EXERCISE:
Please copy every line from the following entries in which the word "agent" appears.

DATA TO EXAMINE:
....................

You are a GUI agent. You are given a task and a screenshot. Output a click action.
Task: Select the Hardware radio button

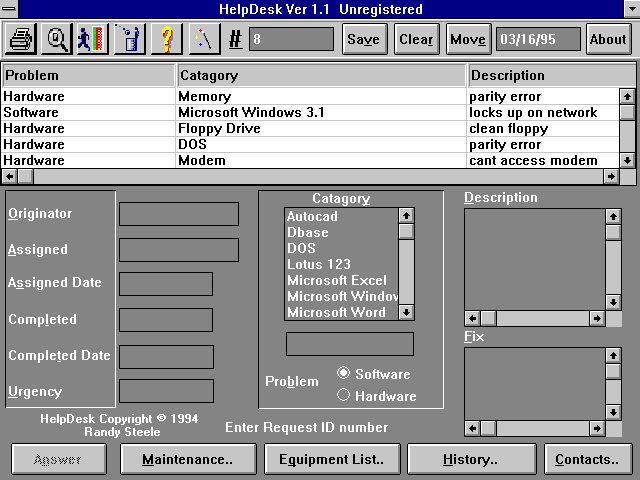coord(344,395)
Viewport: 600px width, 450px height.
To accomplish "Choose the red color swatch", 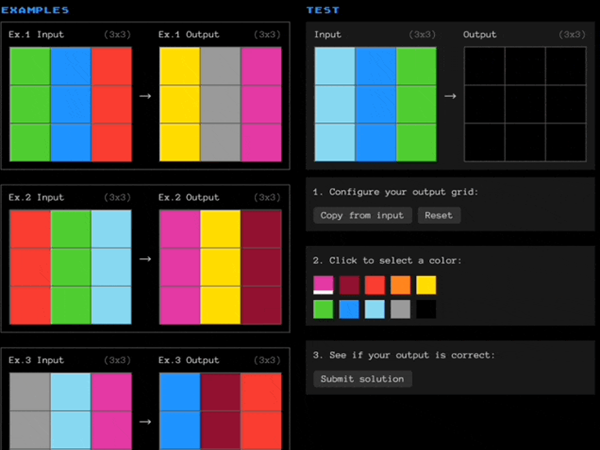I will coord(374,285).
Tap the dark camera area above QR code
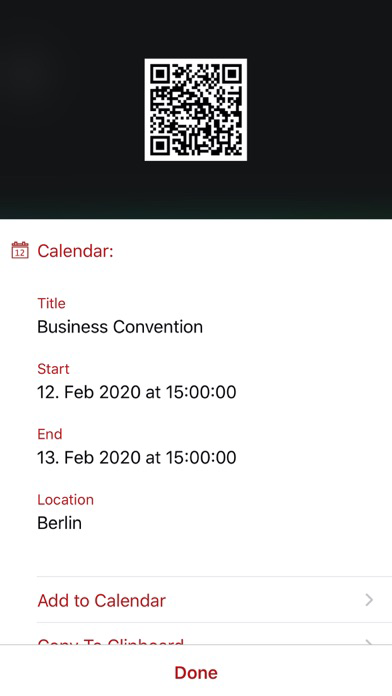The image size is (392, 696). [196, 29]
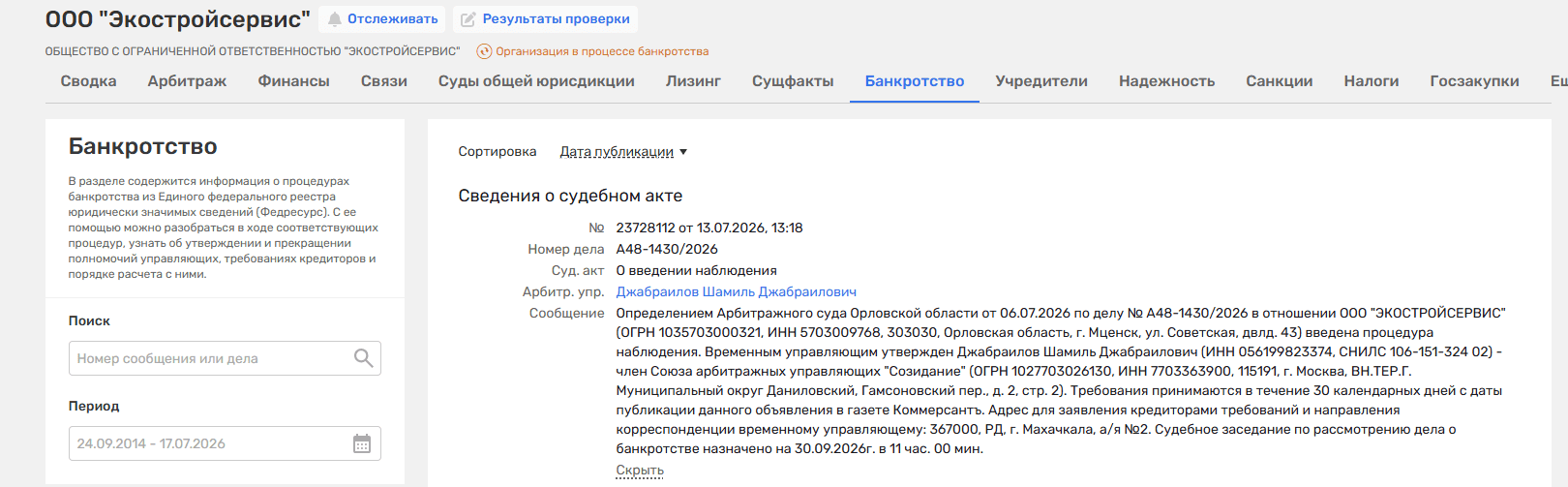Screen dimensions: 1568x487
Task: Click the bell icon next to Отслеживать
Action: tap(334, 19)
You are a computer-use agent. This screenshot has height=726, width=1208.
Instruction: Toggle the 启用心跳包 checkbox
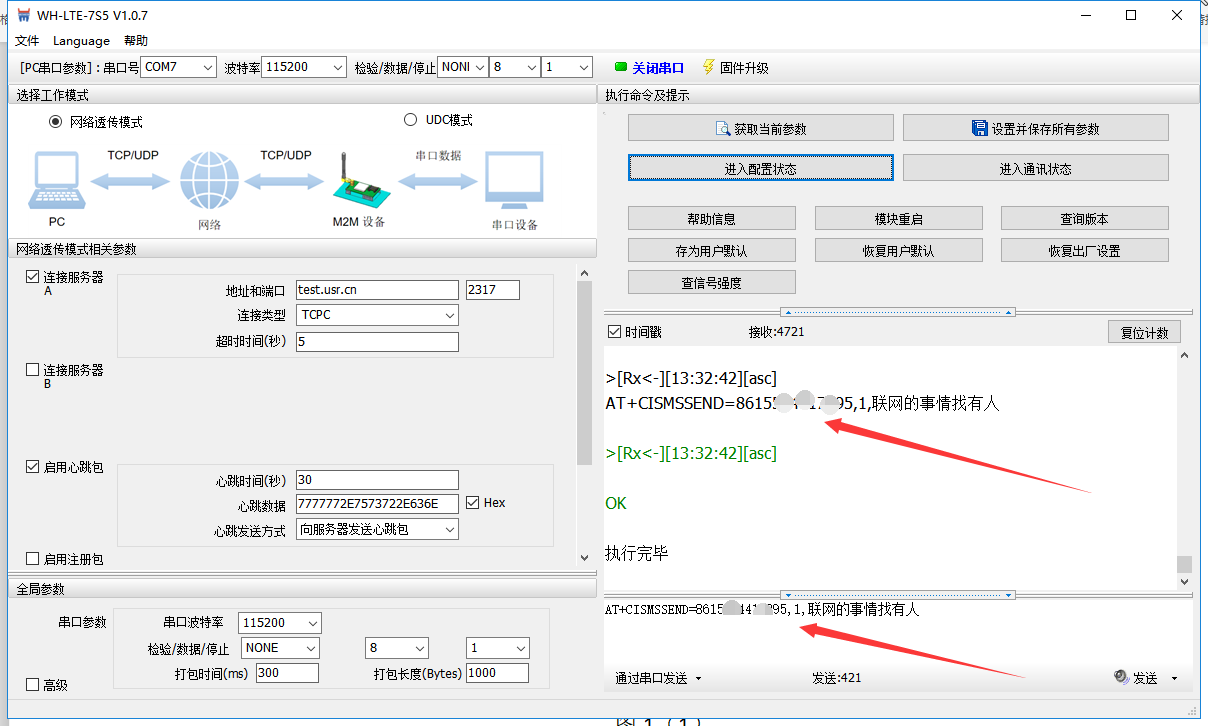click(x=33, y=467)
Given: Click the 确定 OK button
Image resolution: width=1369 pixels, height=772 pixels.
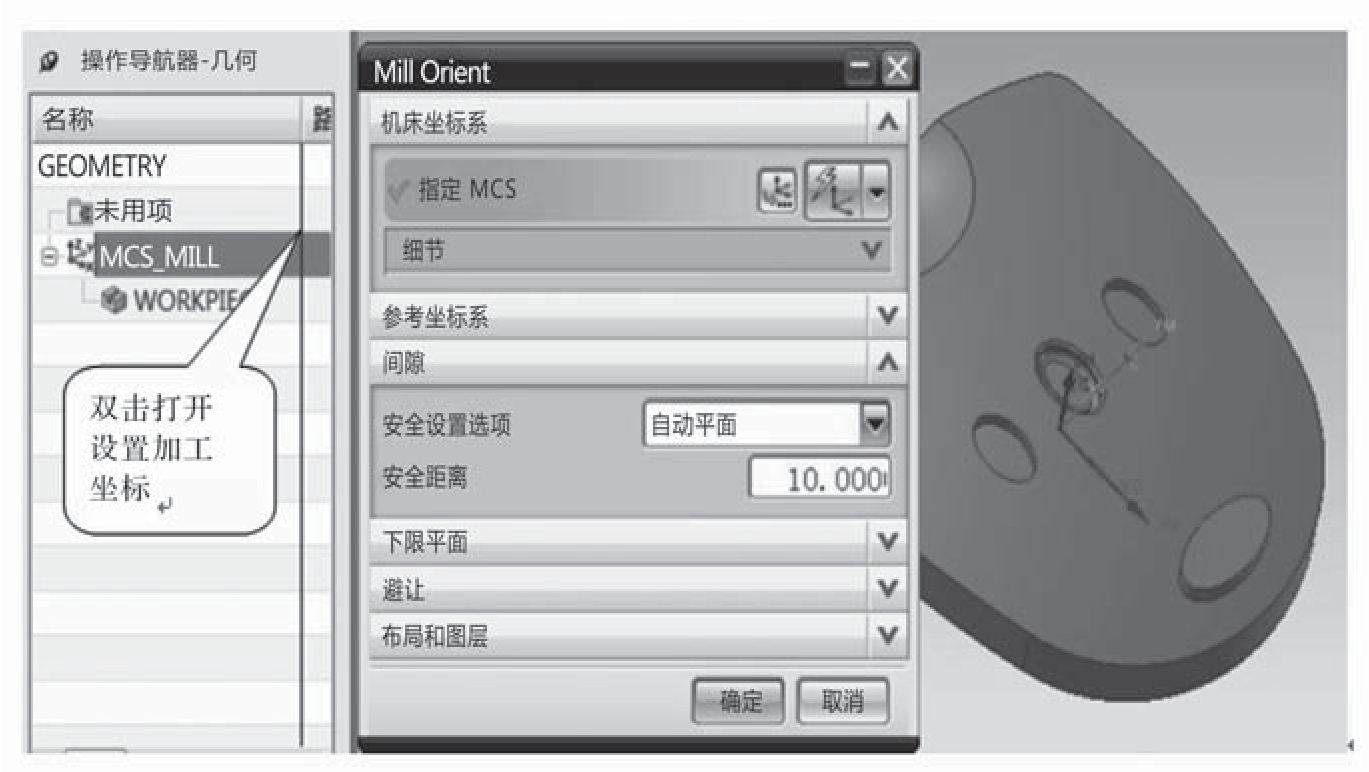Looking at the screenshot, I should 738,702.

....................

RESULT:
You are a GUI agent. You are given a task and a screenshot. Output a click action.
You are a computer-use agent. This screenshot has height=726, width=1208.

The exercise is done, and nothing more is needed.